:: Records for processing ::
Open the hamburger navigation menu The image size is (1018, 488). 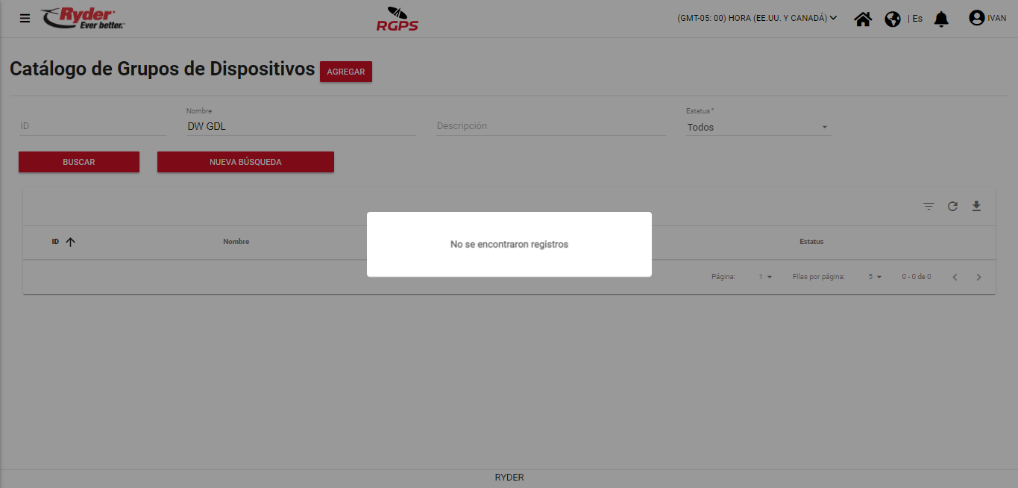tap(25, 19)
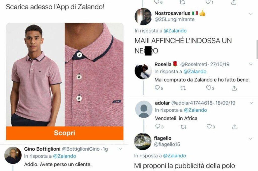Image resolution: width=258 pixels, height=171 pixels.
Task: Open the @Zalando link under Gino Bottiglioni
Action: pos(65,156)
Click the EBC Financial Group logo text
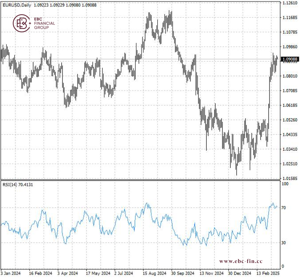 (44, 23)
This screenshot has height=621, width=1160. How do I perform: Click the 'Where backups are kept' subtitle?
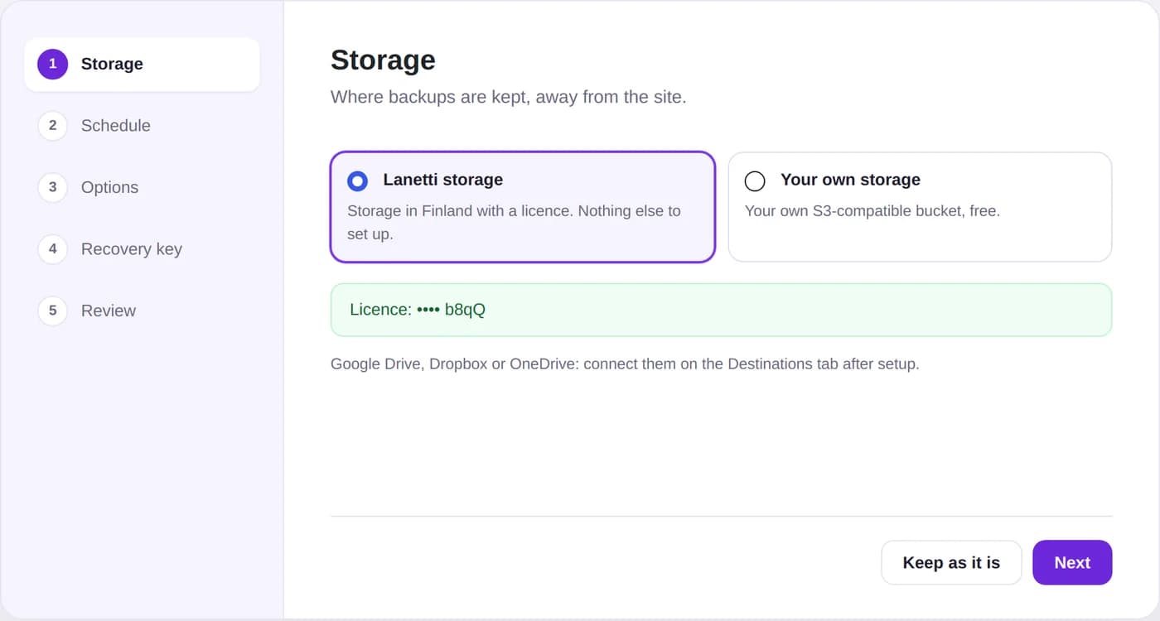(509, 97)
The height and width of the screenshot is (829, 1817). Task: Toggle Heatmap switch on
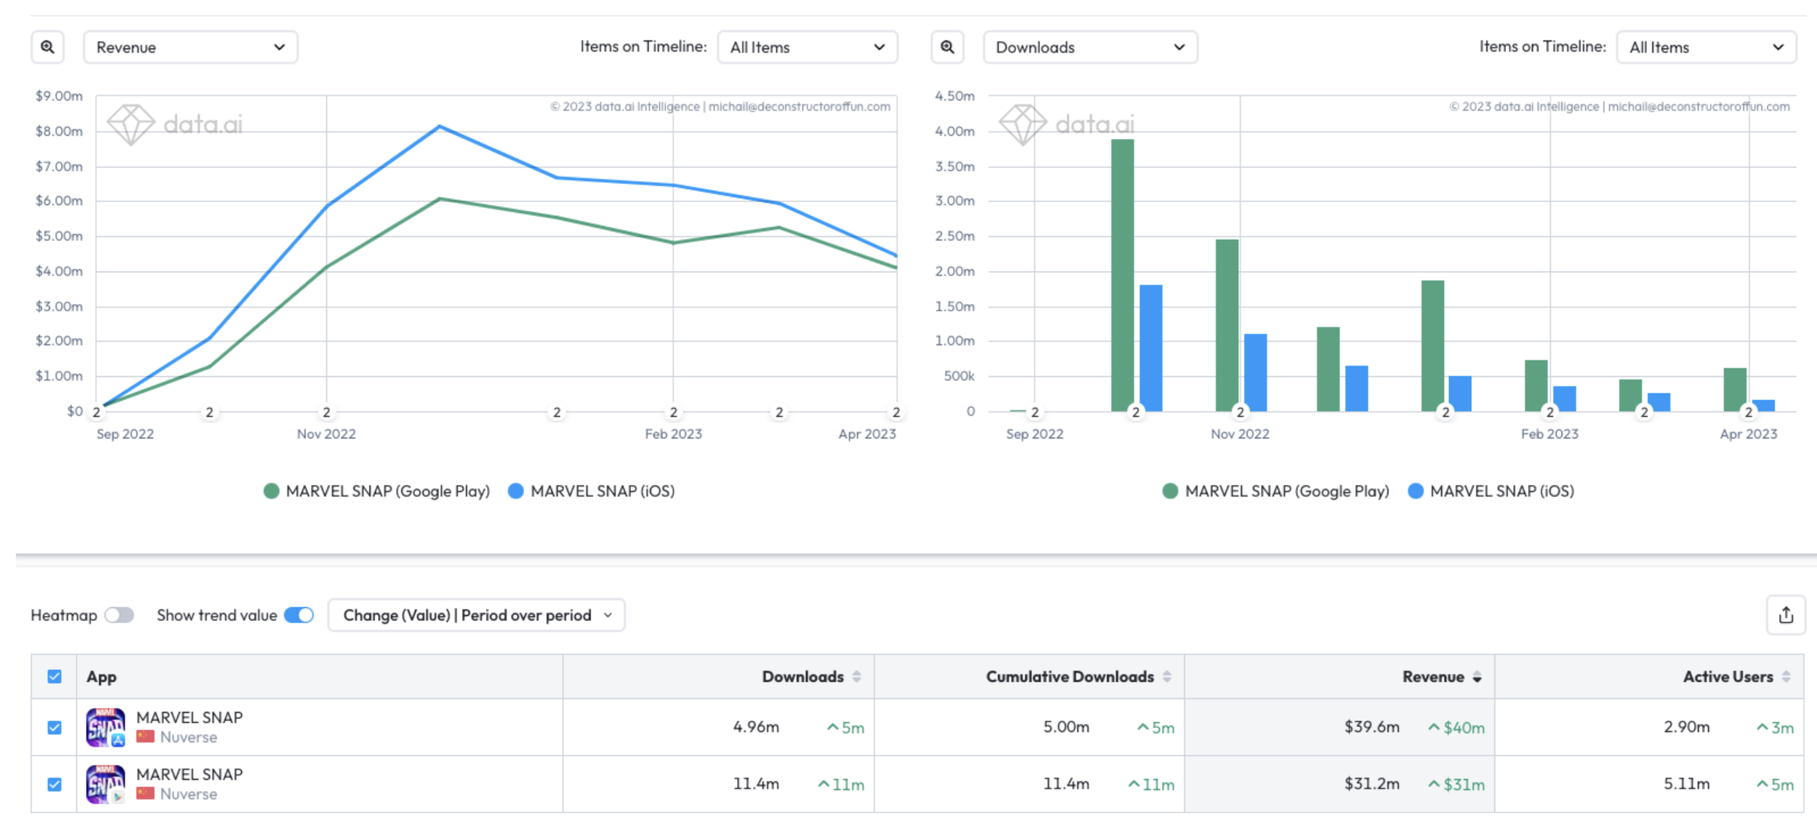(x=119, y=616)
:::
▶ [Goal of the exercise]: Repeat the data word for word, beginning with the line that contains "This screenshot has" and continuing through the end of the data. Leave the pictures out of your answer.

▶ [Solution]:
This screenshot has height=621, width=1160. How do I perform: Click the 'Where backups are kept' subtitle?
(509, 97)
The height and width of the screenshot is (829, 1817). Task: Toggle Heatmap switch on
(x=119, y=616)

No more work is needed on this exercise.